[EM] Why I think IRV isn't a serious alternative

James Gilmour jgilmour at globalnet.co.uk
Thu Dec 4 07:09:04 PST 2008

> >> Abd ul-Rahman Lomax  > Sent: Wednesday, December 03, 2008 10:52 PM
> >> The tragedy is that IRV is replacing Top Two Runoff, an older reform 
> >> that actually works better than IRV.

> > James Gilmour wrote: 
> > I have seen statements like this quite a few times, and they puzzle 
> > me.  I can see the benefit in TTRO in knowing before voting at the 
> > second stage which two candidates will actually be involved in the 
> > run-off.  But what concerns me is the potential chaos in getting to 
> > that stage.  The French Presidential election of 2002 is a good 
> > example of the very bad results that can come from the first round of 
> > TTRO.  And we have seen similar problems in some of the mayoral 
> > elections in England where the so-called Supplementary Vote is used in 
> > which the voters can mark their first and second preferences but only 
> > the second preferences for the first stage Top-Two candidates are 
> > counted.  In such circumstances the outcome from TTRO is very bad and 
> > I should have thought that an IRV election would have given a much 
> > more representative result.  Condorcet might be better still, but 
> > that's a different debate.

Kristofer Munsterhjelm   > Sent: Thursday, December 04, 2008 8:17 AM> 
> I'm not Abd, but I think the argument goes like this: in TTR, if a 
> (usually) third candidate gets enough FPP votes to make it to the second 
> round, that candidate has a real chance of winning, since the second 
> round will be focused on those two candidates alone, whereas, on the 
> other hand, if it's IRV, then IRV's chaos may deprive the candidate of 
> its rightful victory, and even if it wouldn't, people can only vote for 
> the third candidate that would become the winner as one of 
> many, not as one of two.

I'm afraid I cannot follow your argument at all.  The whole point about TTRO is that a strong third-preferred candidate, who with
IRV or Condorcet might come through to be the eventual winner, is dumped at the first stage by TTRO rules.  That is almost certainly
what happened in the 2002 French Presidential election  -  and that "defeat" ended the political career of the politician concerned.
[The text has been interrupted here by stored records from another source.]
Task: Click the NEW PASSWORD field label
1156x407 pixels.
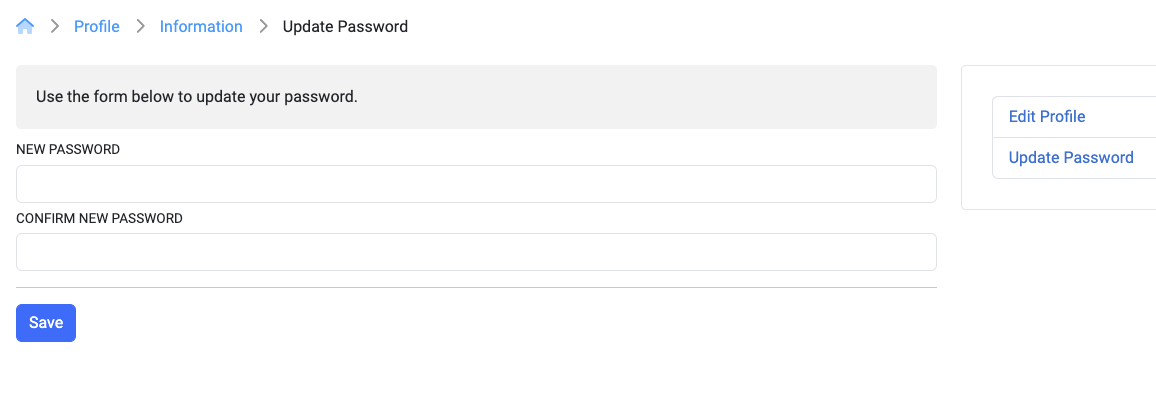Action: click(x=68, y=150)
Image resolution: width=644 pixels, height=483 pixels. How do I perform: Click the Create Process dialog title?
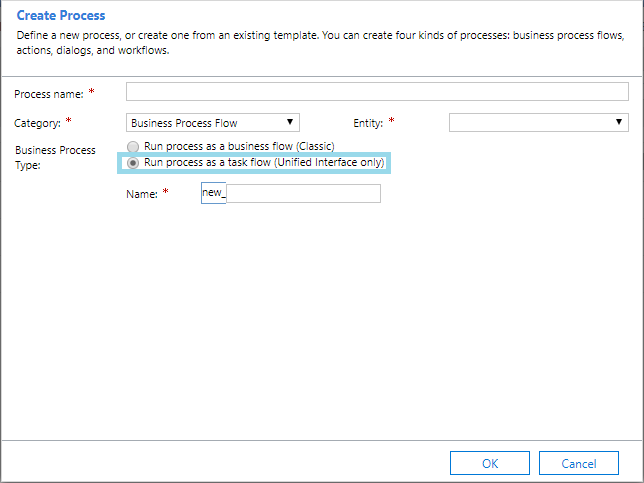click(61, 15)
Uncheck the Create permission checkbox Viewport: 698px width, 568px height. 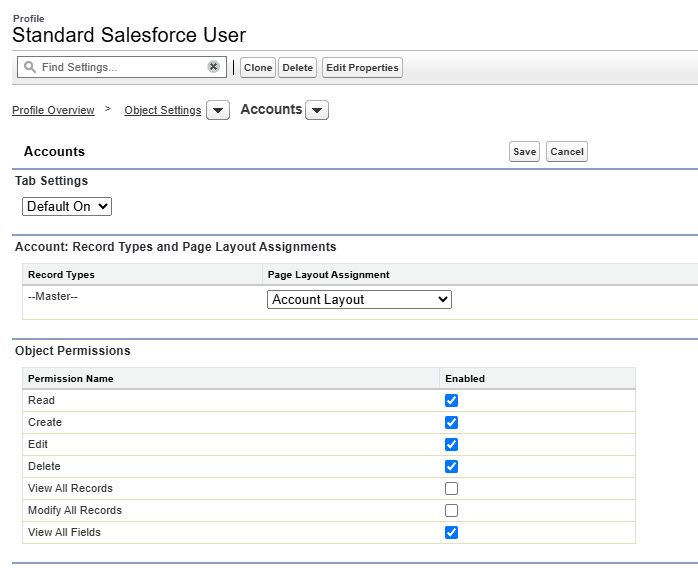click(x=451, y=422)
And just to be clear, in the examples I gave we are not dealing with TTRO that started with only three candidates .  In the 2002
French Presidential there 16 candidates.  And some of the mayoral elections in England also have large numbers of candidates  -  one
immediately to hand had 14.  I think in these circumstances I would prefer the risk of some lower order chaos with IRV exclusions to
the high risk of excluding of the most-preferred candidate with TTRO.